Many of our Escondido readers have probably seen the now-commonplace commercials on television about services used to monitor a "credit score." As readers may know, a credit score is a distillation of a person's creditworthiness -- the person's reliability when it comes to that person's ability to repay a loan. And, as has been noted in previous posts here, there are numerous things that can either raise or lower a person's credit score.
For Escondido residents considering a personal bankruptcy filing, one of the many concerns may be "What's the negative impact of bankruptcy on a credit score?" Anyone who is familiar with bankruptcy -- Chapter 7 bankruptcy in particular -- knows that there is a kind of trade-off when it comes to filing for bankruptcy: yes, debt will be discharged, but the filer will likely have quite a bit of work to do to get back to a place where lenders consider the person to be creditworthy.
The fact is that filing for bankruptcy can have a swift and dramatic impact on a person's credit score.

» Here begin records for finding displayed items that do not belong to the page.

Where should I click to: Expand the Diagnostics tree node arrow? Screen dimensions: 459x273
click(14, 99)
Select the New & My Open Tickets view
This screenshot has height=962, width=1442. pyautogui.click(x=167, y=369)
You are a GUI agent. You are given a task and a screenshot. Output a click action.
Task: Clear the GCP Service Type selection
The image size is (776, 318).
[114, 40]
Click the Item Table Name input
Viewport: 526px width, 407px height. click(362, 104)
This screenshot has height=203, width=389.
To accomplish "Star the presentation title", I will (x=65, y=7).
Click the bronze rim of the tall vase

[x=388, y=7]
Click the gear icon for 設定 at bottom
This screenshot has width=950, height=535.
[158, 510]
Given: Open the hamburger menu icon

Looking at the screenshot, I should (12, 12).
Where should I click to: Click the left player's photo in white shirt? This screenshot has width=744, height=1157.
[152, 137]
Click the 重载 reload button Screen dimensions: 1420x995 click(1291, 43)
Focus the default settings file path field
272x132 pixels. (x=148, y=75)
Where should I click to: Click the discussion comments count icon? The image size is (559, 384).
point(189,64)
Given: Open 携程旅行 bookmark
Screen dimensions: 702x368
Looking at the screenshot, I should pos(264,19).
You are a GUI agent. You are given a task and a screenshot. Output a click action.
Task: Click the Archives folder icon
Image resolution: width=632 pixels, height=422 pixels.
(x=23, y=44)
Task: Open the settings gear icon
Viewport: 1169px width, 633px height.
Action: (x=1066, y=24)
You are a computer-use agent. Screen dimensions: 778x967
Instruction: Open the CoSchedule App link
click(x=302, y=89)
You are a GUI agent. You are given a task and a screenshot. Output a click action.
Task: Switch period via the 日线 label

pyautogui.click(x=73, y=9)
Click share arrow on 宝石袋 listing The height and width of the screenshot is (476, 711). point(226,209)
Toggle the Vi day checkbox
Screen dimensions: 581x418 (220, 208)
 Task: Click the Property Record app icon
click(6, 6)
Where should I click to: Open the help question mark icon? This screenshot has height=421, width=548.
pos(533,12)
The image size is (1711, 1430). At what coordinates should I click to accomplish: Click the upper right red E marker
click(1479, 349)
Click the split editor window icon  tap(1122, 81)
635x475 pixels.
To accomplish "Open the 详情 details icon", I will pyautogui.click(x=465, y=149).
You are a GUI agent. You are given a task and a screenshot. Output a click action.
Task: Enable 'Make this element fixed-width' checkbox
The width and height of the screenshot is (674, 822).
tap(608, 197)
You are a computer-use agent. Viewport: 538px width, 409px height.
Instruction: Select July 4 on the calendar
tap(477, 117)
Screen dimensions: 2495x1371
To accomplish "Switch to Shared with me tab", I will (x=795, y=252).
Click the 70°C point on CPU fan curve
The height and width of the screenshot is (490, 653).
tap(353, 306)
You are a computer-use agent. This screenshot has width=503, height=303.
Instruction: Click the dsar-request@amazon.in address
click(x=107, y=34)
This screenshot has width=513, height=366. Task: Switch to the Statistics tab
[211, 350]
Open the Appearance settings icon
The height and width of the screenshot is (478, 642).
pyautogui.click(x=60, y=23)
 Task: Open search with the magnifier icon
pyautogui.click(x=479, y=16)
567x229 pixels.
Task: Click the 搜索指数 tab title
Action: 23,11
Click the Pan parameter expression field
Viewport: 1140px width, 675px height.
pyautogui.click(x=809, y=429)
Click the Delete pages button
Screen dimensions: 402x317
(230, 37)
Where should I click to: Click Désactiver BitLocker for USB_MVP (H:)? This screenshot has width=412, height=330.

Even those who have a relatively high score at the time of the bankruptcy filing -- say, 750 or above -- could see a decrease of 200 points or more. But, regardless of a person's credit score at the time of filing for bankruptcy, it is more likely than not that the filing will result in a credit score that is considered "bad credit" for a certain period of time.
However, the good news is that Escondido residents who file for bankruptcy can set up a path back toward creditworthiness with the right approach. Getting the right information about filing for bankruptcy and all of the pros and cons associated with this type of legal move is a good first step.